El saturniano fue breve. Le dijo con voz pausada que se lo consideraba un espíritu del mal. Dédalus respondió, pero como el saturniano no lo entendiera, le acercó el receptor. Entonces, lleno de asombro, éste pudo entender su extraño lenguaje. Los que contemplaban la escena quedaron paralizados. Comprendieron que ese aparato diminuto era capaz de traducir cualquier especie de sonido, y que el recién llegado era realmente un daimón.
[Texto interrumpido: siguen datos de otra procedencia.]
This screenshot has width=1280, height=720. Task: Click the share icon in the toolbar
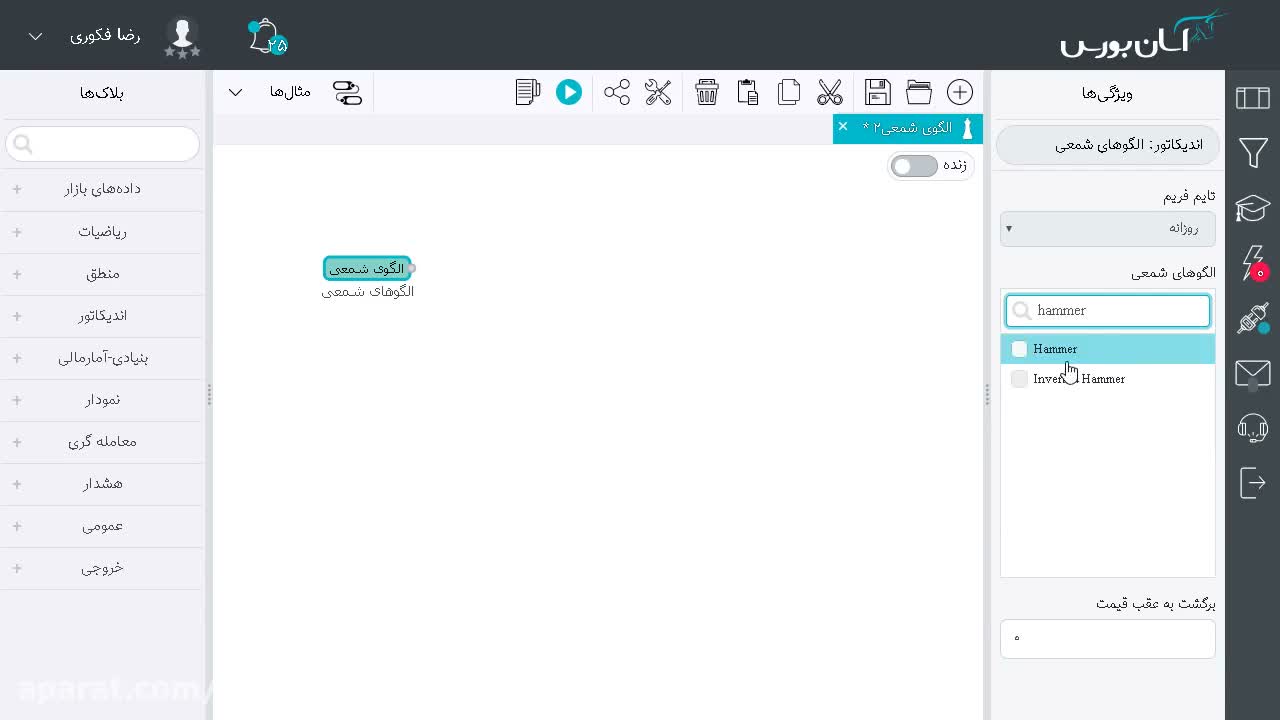tap(617, 92)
Dédalus repitió su explicación. Dijo que era el único sobreviviente de la cosmonave que se había salvado en la guerra interplanetaria. Que su padre y un hermano habían perecido, posiblemente, en el mar Cimmerium, y que su madre era esa cabeza ensangrentada que yacía a su lado y lo había acompañado en la órbita espacial. El saturniano transmitió a los demás el discurso de Dédalus. Hubo un murmullo. Movieron las cabezas circularmente en señal dubitativa, y se reunieron en círculo para deliberar. El que había hablado con Dédalus, que era el jefe, quedó en el centro. Diez minutos después rompió el círculo, devolvió el receptor y se expresó en estos términos:
– Eres de una raza monstruosa. En tu cuerpo gemina la semilla de la destrucción. Si te dejamos con vida, Saturno podría ser otro de los planetas donde crecería la discordia, como ya sucedió cuando el hombre, según lo llamas tú, pisó los otros mundos. Por eso, después de deliberar, se ha resuelto que debes morir. Vamos a extraerte el cerebro, para pulverizarlo y evitar de esta manera que ni aún tus cenizas, más terribles que los rayos cósmicos, puedan dañarnos algún día.
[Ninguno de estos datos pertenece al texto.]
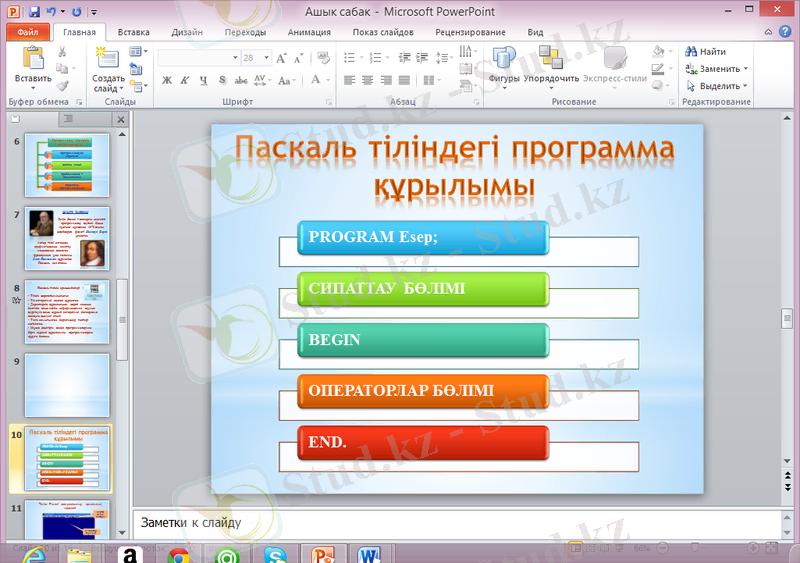Click the Save icon in quick access toolbar

[x=35, y=12]
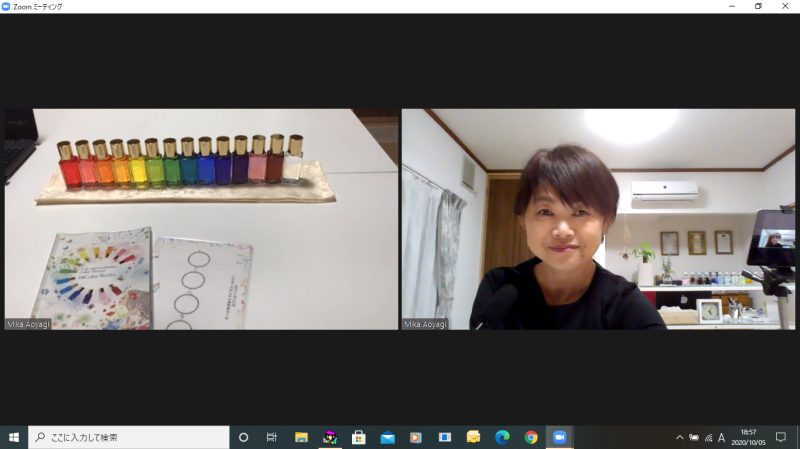The height and width of the screenshot is (449, 800).
Task: Launch Microsoft Edge from the taskbar
Action: click(x=502, y=437)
Dédalus explicó que era un niño y que llevaba el germen de la juventud. Les dijo que podía trasmitirles la sabiduría del hombre y la felicidad. Pero los saturnianos, inconmovibles, interpretaron que estas palabras ya habían comenzado a corromperlos. Entonces, para evitar la tentación, hicieron sonar una trompeta y todos se arrodillaron. Era la señal de la muerte. El verdugo se adelantó con una máquina circular, a modo de yelmo, que puso en la cabeza de Dédalus, y antes de cubrirle el rostro, murmuró:
– No sentirás nada. Dentro de un instante tu cerebro será arrastrado por el polvillo cósmico, hecho polvo también como lo fue en el origen cuando el fuego retrajo sus llamas.
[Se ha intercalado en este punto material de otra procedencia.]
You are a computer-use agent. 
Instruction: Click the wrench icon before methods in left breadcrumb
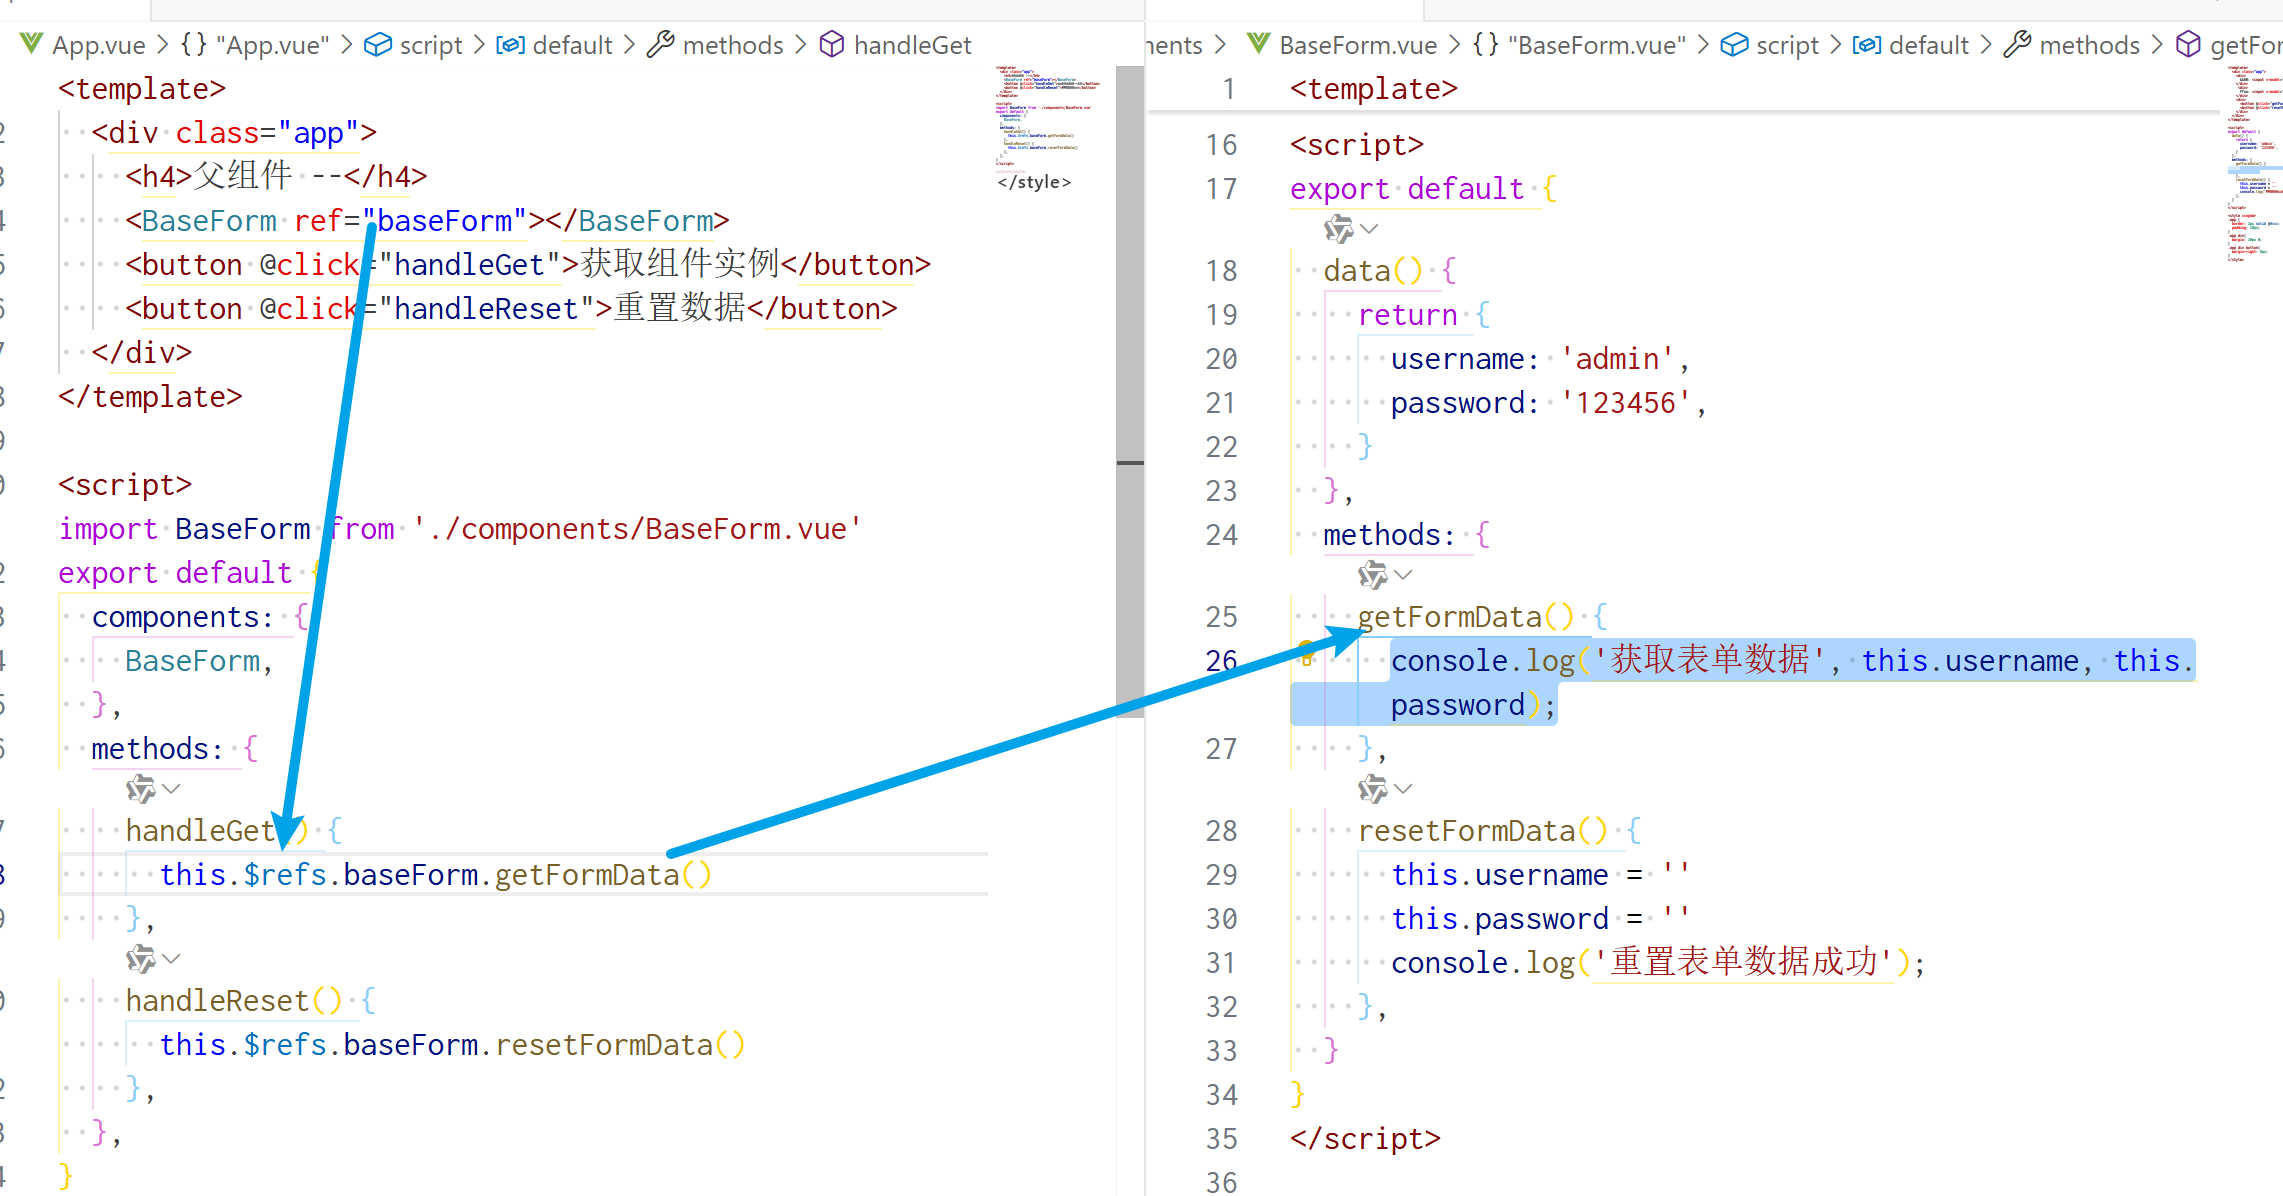(x=660, y=44)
El verdugo accionó una palanca, y Dédalus se convirtió en polvo. Pero antes de que esto sucediera, alcanzó a ver la cabeza sangrante, pero aún con vida, de su madre en cuyos ojos advirtió, por primera vez, dos lágrimas que brillaban con más intensidad que la luz de las estrellas.
de “Fórmula al Antimundo”. © 1970 Juan Jacobo Bajarlía.